Seguí aquel macabro teatro durante lo que se me antojaron horas, descendiendo por escaleras de piedra que no recordaba haber pisado nunca, internándome en una cripta que olía a salmuera y a algo más antiguo que la sal. Los gestos se multiplicaban: una anciana que ofrece una taza vacía, un marinero que saluda desde una horca invisible, un padre que abraza a un hijo que no está. Todas las pantomimas eran incorrectas. Las proporciones fallaban. Los codos se plegaban al revés. Las sonrisas duraban demasiado.
Hasta que al final, en la última cámara, la vi.
La criatura reposaba en un lecho de algas negras y huesos de ballena, su cuerpo informe más próximo al rape abisal que a nada que hubiese surcado la superficie. Su boca era una grieta vertical que palpitaba lentamente, y de ella emergían hilos de carne que se retorcían adoptando formas humanas. Una hilera de marionetas colgaba de su mandíbula superior, cada una gesticulando una súplica distinta: la del ahogado que tiende la mano, la del náufrago que grita, la del niño perdido que llama a su madre.
Y en el centro de todas ellas, reconocí con horror que una de las figuras me imitaba a mí.

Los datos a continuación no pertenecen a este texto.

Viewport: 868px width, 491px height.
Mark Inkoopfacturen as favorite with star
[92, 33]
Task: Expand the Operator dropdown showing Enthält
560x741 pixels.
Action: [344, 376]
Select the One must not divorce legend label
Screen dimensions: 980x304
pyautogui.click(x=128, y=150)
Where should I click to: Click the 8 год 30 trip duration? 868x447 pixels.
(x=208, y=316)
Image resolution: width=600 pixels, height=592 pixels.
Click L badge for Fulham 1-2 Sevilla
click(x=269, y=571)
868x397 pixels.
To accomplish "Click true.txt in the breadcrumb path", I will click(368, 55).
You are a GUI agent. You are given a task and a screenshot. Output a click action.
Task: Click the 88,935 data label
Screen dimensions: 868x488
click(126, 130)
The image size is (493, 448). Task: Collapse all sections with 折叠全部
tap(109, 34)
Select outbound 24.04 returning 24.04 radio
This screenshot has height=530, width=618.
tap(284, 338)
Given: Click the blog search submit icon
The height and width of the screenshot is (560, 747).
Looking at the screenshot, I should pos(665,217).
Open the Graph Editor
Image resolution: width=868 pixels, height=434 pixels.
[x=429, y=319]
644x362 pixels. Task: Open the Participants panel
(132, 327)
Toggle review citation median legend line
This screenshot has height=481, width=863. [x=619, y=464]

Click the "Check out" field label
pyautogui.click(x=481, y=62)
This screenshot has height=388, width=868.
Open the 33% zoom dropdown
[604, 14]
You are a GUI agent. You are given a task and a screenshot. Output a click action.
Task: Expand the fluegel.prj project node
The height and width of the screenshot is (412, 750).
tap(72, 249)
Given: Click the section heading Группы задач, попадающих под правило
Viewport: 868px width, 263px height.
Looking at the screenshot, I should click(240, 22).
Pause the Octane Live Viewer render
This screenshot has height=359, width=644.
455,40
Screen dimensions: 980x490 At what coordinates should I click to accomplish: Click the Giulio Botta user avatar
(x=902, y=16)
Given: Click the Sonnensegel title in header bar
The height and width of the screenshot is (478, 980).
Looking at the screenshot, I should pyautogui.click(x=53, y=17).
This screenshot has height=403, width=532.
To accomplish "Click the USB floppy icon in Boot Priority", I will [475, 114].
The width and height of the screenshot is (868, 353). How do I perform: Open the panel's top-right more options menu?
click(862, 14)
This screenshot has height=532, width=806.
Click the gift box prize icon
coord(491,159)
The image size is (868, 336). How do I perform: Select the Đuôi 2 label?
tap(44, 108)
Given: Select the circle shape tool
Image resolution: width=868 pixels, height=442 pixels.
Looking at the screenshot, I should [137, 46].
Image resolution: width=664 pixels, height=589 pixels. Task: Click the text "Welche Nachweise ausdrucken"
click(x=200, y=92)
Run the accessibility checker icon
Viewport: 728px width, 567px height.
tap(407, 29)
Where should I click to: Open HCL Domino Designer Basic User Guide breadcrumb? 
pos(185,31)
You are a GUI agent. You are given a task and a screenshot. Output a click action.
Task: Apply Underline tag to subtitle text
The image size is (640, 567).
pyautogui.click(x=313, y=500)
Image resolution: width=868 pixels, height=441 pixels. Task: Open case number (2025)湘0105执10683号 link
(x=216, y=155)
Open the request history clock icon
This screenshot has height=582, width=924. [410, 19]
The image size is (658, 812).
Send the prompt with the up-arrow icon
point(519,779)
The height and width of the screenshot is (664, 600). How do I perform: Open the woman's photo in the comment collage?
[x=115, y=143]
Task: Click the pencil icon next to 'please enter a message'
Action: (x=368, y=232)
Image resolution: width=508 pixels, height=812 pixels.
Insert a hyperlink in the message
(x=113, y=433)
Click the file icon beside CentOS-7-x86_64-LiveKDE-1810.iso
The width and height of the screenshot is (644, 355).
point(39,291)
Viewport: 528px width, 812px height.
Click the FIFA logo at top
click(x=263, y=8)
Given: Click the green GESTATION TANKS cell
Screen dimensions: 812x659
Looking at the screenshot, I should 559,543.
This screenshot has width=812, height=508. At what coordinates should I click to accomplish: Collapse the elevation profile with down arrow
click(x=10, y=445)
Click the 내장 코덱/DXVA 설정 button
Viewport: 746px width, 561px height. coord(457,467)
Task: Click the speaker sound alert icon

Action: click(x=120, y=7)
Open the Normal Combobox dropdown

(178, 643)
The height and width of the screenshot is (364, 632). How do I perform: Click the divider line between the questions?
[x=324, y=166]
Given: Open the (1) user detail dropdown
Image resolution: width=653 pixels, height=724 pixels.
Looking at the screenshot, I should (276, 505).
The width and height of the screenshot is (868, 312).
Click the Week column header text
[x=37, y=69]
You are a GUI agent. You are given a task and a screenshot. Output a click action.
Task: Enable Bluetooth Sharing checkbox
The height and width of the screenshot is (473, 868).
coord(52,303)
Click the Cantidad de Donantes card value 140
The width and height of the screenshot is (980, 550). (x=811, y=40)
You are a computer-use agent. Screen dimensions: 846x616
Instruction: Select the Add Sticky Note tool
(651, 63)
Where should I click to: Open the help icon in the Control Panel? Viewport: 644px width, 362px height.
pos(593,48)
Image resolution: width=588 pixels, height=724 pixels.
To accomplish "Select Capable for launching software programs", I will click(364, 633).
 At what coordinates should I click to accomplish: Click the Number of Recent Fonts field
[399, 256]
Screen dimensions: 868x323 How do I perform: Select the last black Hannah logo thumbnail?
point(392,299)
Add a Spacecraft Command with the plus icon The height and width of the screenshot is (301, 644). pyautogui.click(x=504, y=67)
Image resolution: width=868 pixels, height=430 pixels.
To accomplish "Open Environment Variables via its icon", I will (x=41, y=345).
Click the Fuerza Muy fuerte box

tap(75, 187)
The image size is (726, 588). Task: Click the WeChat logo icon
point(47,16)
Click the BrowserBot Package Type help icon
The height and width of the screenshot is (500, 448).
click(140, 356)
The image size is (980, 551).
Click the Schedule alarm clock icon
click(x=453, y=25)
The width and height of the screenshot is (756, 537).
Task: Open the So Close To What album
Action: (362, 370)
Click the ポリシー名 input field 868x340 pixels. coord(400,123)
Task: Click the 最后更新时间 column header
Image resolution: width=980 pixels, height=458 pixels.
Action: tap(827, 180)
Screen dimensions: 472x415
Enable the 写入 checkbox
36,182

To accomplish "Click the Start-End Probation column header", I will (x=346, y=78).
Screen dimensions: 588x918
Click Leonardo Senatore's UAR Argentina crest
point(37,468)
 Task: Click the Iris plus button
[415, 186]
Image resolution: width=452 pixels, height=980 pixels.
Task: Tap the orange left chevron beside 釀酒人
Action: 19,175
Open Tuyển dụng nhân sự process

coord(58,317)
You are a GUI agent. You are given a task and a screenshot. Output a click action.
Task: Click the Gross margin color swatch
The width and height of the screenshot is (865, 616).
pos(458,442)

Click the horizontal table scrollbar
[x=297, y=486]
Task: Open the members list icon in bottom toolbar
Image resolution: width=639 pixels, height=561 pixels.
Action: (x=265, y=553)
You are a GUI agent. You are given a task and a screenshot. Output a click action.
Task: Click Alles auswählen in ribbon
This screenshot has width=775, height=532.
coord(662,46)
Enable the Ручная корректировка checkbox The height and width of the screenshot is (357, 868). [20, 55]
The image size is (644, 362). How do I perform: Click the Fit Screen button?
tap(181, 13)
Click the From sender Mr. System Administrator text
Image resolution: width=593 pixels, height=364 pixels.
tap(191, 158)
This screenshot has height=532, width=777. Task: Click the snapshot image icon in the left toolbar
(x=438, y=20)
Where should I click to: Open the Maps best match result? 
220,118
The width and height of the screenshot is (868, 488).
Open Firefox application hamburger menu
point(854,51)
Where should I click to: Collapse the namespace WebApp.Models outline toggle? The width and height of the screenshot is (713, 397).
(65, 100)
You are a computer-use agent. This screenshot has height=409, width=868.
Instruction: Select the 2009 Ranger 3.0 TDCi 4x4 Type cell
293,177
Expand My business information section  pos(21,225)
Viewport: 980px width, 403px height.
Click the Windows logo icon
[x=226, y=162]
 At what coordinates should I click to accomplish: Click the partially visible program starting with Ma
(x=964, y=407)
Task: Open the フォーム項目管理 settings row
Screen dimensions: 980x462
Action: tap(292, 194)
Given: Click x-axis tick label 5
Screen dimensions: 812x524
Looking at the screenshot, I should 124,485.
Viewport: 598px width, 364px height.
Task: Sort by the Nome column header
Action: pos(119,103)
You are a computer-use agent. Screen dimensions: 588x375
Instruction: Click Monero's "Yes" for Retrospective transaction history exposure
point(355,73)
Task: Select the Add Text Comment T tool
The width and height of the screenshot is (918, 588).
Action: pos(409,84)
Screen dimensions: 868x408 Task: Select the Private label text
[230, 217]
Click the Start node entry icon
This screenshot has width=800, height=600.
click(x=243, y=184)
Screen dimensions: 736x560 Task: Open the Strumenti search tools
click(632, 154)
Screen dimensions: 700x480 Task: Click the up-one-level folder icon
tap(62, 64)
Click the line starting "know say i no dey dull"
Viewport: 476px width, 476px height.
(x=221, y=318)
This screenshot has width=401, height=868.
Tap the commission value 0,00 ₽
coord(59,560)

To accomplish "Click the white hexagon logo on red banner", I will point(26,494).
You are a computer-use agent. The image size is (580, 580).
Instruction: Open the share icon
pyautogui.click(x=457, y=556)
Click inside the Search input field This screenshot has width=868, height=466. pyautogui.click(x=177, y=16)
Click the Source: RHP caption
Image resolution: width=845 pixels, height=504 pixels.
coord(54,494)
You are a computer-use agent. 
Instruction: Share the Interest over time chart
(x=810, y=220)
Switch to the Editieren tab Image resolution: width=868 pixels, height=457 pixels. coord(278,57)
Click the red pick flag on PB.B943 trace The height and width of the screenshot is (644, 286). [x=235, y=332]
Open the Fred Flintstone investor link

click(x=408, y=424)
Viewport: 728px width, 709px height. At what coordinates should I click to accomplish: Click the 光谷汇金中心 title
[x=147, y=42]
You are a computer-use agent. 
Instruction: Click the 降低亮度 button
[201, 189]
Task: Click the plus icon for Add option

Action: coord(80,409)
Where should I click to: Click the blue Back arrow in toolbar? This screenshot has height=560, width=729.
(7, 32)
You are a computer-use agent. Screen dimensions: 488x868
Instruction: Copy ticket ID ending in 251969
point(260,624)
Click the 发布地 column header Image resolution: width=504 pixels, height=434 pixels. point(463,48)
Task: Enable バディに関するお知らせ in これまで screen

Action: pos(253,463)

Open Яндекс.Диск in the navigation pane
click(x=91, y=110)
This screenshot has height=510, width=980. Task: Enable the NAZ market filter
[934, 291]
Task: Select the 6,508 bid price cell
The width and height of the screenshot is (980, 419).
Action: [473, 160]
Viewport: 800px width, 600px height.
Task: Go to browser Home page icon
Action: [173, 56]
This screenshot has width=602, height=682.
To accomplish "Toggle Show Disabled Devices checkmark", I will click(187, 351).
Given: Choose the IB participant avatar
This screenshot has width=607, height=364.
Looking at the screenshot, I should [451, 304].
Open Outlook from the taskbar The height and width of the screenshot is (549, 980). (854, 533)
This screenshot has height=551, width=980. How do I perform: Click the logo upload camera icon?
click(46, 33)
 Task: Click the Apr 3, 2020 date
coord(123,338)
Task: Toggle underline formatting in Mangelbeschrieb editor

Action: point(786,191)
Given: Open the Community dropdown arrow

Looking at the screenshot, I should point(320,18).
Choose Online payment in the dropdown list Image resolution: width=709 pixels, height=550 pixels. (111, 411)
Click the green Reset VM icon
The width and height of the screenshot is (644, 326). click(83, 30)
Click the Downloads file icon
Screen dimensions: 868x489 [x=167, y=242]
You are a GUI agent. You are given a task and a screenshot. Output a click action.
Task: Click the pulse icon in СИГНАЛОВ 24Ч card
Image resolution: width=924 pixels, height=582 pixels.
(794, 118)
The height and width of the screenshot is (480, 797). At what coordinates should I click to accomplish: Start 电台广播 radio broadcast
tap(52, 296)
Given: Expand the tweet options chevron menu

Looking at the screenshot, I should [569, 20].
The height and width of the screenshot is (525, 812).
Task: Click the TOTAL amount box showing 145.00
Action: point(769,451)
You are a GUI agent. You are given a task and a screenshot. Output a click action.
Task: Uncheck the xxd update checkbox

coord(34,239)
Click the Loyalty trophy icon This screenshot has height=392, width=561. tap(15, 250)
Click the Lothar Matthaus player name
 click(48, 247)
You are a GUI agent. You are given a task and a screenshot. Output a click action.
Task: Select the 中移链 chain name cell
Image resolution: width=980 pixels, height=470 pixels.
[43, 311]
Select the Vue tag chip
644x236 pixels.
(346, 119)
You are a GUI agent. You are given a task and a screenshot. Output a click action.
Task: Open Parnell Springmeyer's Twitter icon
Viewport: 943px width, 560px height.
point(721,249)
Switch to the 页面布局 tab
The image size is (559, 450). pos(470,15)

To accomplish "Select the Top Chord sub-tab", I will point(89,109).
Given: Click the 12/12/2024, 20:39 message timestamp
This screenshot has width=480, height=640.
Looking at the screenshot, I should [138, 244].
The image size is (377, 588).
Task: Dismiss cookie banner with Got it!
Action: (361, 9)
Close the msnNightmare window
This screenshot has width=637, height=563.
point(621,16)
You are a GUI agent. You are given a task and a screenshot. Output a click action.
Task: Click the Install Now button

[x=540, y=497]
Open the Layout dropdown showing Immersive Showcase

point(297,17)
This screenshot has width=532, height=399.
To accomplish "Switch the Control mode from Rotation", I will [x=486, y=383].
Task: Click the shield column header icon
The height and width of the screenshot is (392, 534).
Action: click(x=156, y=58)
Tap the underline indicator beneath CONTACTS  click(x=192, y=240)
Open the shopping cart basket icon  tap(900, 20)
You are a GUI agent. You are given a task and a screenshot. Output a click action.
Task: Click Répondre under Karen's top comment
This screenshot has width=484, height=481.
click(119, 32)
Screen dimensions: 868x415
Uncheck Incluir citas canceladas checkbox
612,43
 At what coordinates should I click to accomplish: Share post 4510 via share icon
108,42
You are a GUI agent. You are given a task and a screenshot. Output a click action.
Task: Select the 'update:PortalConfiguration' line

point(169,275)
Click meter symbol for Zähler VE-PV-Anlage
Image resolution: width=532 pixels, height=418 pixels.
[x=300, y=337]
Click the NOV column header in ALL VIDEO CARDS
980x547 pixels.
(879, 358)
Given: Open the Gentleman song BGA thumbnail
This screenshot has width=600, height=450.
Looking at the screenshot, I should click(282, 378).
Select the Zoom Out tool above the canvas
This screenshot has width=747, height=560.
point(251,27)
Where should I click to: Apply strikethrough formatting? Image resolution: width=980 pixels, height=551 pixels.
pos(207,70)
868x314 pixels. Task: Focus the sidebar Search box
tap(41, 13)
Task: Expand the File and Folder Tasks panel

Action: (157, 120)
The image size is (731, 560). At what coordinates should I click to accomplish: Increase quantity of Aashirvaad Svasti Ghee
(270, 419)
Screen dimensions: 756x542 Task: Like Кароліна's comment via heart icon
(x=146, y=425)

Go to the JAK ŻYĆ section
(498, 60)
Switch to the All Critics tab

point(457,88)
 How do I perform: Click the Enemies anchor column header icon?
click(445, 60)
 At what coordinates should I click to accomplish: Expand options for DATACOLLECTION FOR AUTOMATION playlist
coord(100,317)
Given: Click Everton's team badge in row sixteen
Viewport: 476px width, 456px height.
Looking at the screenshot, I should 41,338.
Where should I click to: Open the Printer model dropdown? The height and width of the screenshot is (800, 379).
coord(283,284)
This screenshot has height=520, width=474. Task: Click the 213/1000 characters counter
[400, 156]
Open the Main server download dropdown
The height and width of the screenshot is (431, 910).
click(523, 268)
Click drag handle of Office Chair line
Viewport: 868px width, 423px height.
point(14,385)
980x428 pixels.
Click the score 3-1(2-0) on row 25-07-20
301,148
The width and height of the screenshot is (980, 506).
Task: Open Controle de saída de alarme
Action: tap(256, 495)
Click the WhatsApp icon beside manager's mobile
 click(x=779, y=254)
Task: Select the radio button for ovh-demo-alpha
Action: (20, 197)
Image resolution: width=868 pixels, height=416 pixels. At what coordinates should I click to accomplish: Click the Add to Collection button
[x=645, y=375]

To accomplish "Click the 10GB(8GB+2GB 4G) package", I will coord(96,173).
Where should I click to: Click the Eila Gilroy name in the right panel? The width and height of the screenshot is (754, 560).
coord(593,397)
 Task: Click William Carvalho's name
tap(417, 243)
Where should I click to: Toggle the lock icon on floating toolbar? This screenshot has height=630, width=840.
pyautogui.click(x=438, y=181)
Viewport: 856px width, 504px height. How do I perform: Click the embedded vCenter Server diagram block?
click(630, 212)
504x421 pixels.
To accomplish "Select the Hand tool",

No a mi aspecto presente, sino a mí tal como sería si descendiera un paso más. Su rostro era el mío, pero consumido por una espera de siglos. Abría la boca en un gesto que quería ser una advertencia y era, en cambio, una invitación.
Las pantomimas comenzaron a converger hacia mí. Sus pasos eran falsos, sus brazos demasiado largos. Comprendí entonces que nunca había seguido a las figuras: ellas me habían conducido. Y lo que vi en los ojos vacíos de mi doble fue la certeza de que aquel cebo no había sido creado para otro pez sino para mí, para mi soledad, para mi aburrimiento, para mi apatía.
Logré escapar. No pregunten cómo. Arrastrándome, mordiendo, olvidando la mitad de mi cordura en aquellas escaleras. Pero ahora, mientras escribo esta carta a la luz de un cabo de vela en la posada más ruin del puerto, sé que la criatura no necesita perseguirme. Sabe que volveré.
Ya estoy escuchando, allá abajo, el chirrido de sus marionetas ensayando una nueva pantomima, aguardando a un nuevo integrante para su endiablada troupe.